Le capitalisme est en dette avec la nature

The debate around the economy in Europe and the US is gravitating around two « strategies  » : more regulations or fewer regulations.  And while we’re fiercely fighting this ideological battle, we often leave common sense out of the conversation.  When it comes down to the future of the economy, the elephant in the room is climate change and environmental degradation in general.

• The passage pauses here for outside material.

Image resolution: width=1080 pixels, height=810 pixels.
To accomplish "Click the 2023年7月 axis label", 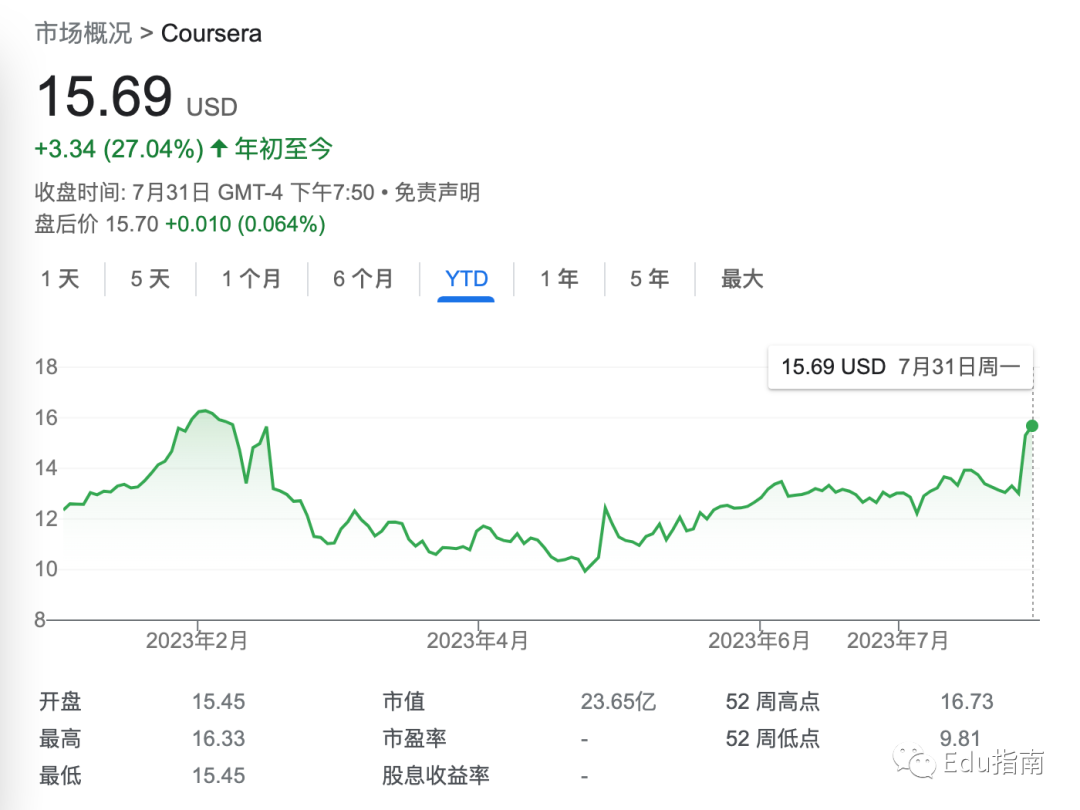I will [x=897, y=641].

Capitalism is living on nature’s credit

Capitalism, even in its « purest » form, cannot survive because, it keeps on undermining Earth’s capacity of supporting human civilization by keeping environmental damage largely out of the economic equation. The prices that we pay for some of the most destructive products don’t reflect their true cost. Oil, meat, plastics, airplane fights etc. come at a price that does not include the damage caused to the existing and future ecosystems. The price of oil doesn’t reflect the cost that future generations will have to pay for the polluted air and all the infrastructure that has been built around that industry. The price of meat doesn’t reflect in any way the forests that have been cut to grow the soy or to graze the animal. Furthermore the agriculture that is developed on top of the rich forest soil is pure theft from an ecosystem that took millions of years to develop. Neither the producers nor the consumers pay the real price of their products and services. Instead, all of these environmental costs are externalized and paid for by the living eco-systems.

Common sense legislation

We need some sort of legislation, that will add the environmental damage caused by production to the bill that manufacturers have to pay. This isn’t just about adding a new tax on meat or oil, it’s about creating an economic system that better represents the  real costs associated with the production and distribution of goods and services. The whole economy is built around short-term profits without any vision for sustainability. Everything is made in a way to expire and to require the need to be replaced or constantly upgraded. This is the most profitable way to do business, just because the real costs of the production, pollution and disposal are not taken into consideration.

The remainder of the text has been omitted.